Although obstructive jaundice with malignant lymphoma is mostly caused by extrahepatic bile duct obstruction due to enlarged lymph nodes, the presence of direct invasion of lymphoma cells into the bile duct has rarely examined and the diagnostic procedure has not been established. In general, direct invasion from adjacent lymph node is not necessarily associated with poor prognosis and not counted as an extranodal site. However, the extent of local tumor invasion predicts prognosis in some extranodal lymphomas, such as extranodal NK/T-cell lymphoma [7]. Until now, the existence of bile duct invasion has been rarely mentioned and the significance of bile duct invasion has never been evaluated, thus the influence of bile duct invasion on prognosis is still unknown. It might reflect the aggressive feature of lymphoma and our cases suggest that ERCP is useful as a diagnostic procedure. Especially in case 1, the surface of the bile duct appeared to be smooth macroscopically through ERCP, but pathology showed bile duct invasion. Therefore, macroscopically non-invasive findings cannot be used to deny the microscopic invasion. Since ERCP is necessary to release the obstruction of CBD, and endoscopic biopsy is minimally invasive, it should be done in all cases with obstructive jaundice.

Case 1 has CD5-positive DLBCL, which accounts for 5–10% of DLBCL [8] and has poorer prognosis in comparison with CD5-negative DLBCL [9]. CD5 positivity is correlated with old age, female predominance, elevated serum LDH level, more than one extranodal site, poor performance status, B symptoms, advanced stage, and high IPI [2, 10]. Case 1 has all characteristic features of CD5-positive DLBCL except for the sex, and bile duct invasion might reflect the aggressive nature of CD5 positivity.

The initial treatment of DLBCL with obstructive jaundice is controversial. Doxorubicin is predominantly metabolized by the liver and excreted by the bile, so it shows increased half-lives in patients with obstructive jaundice. Therefore, dose modifications based on the total bilirubin and hepatic transaminases are required [11, 12]. Some papers conclude that biliary drainage procedures before chemotherapy are only recommended in patients with associated symptoms or infectious complications of obstruction and the use of doxorubicin should be delayed until the bilirubin level gets sufficiently low by chemotherapy [5]. On the other hand, biliary drainage before chemotherapy can reduce the risk of obstructive cholangitis and enables to treat with the standard therapy R-CHOP from the beginning.
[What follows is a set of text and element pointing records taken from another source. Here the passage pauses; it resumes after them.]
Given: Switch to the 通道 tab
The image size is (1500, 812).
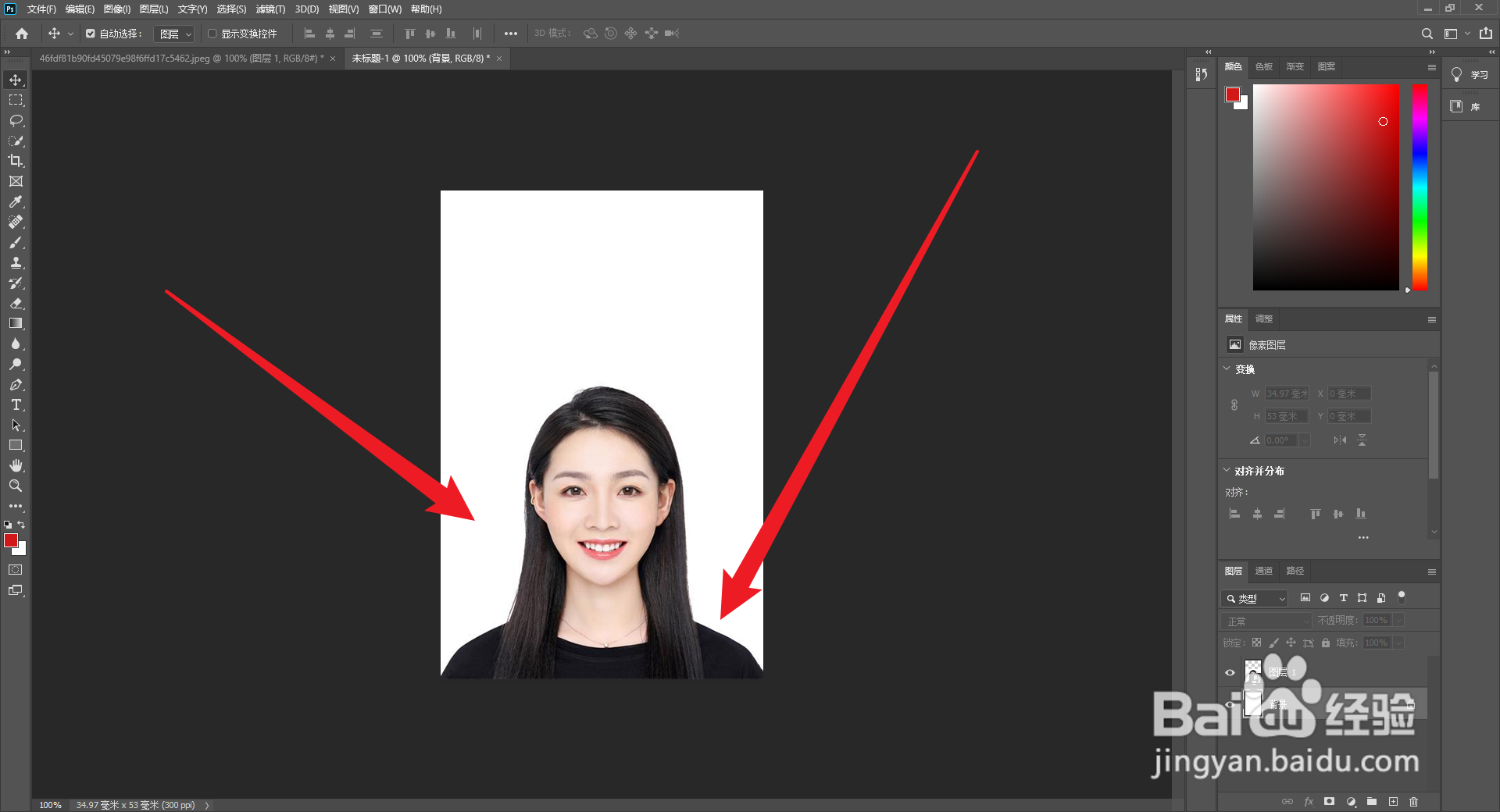Looking at the screenshot, I should point(1263,571).
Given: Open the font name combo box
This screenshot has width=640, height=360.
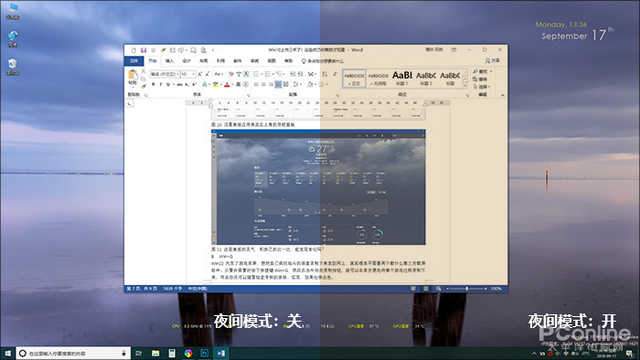Looking at the screenshot, I should 164,74.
William et al. reported that obstructive jaundice as an initial symptom was resolved in 10 of 13 cases (77%) [13]. In most cases, resolution of stricture was achieved within 90 days of intervention and start of chemotherapy, thus the transient placement of plastic stent is sufficient. As for our case 1, placing plastic stent with ERCP and biliary decompression allowed to use R-CHOP from the first cycle without any complications, and the stent was removed safely after 3 cycles of chemotherapy. Plastic stent placing is a safe approach and reduces the risk of cholangitis and allows to use full dose of the key drug, doxorubicin from the first cycle, therefore it has become a standard of care for obstructive jaundice caused by malignancy. Furthermore, it can be used to evaluate the bile duct invasion by biopsy of the wall of CBD at the same time.
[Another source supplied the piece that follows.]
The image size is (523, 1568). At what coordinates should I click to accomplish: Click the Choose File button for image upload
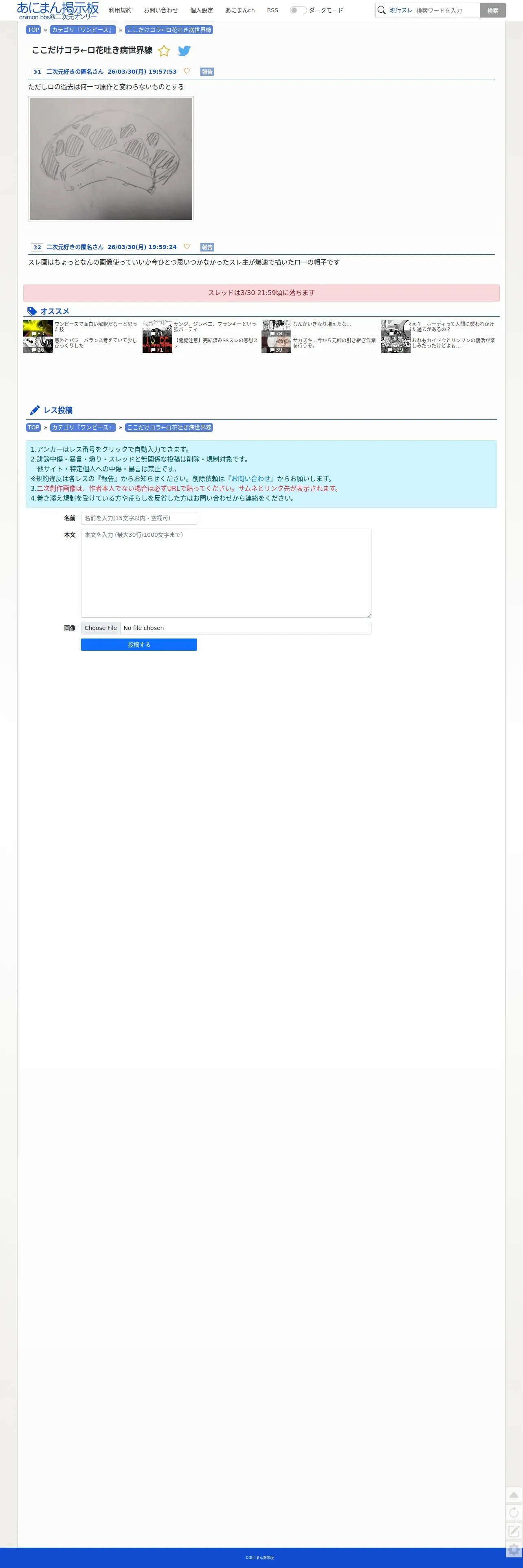(101, 628)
In conclusion, the significance of the bile duct invasion of lymphoma cells has not been evaluated in the cases of lymphoma with biliary obstruction. The diagnostic procedure is not established, and the influence of bile duct invasion on prognosis is still unknown. Our cases clarified the bile duct invasion of lymphoma cells with ERCP, which suggest that ERCP may be useful as a diagnostic procedure for bile duct invasion. The ratio of bile duct invasion to the total cases of obstructive jaundice, the influence on the prognosis and the utility of ERCP as a diagnostic procedure should be further investigated.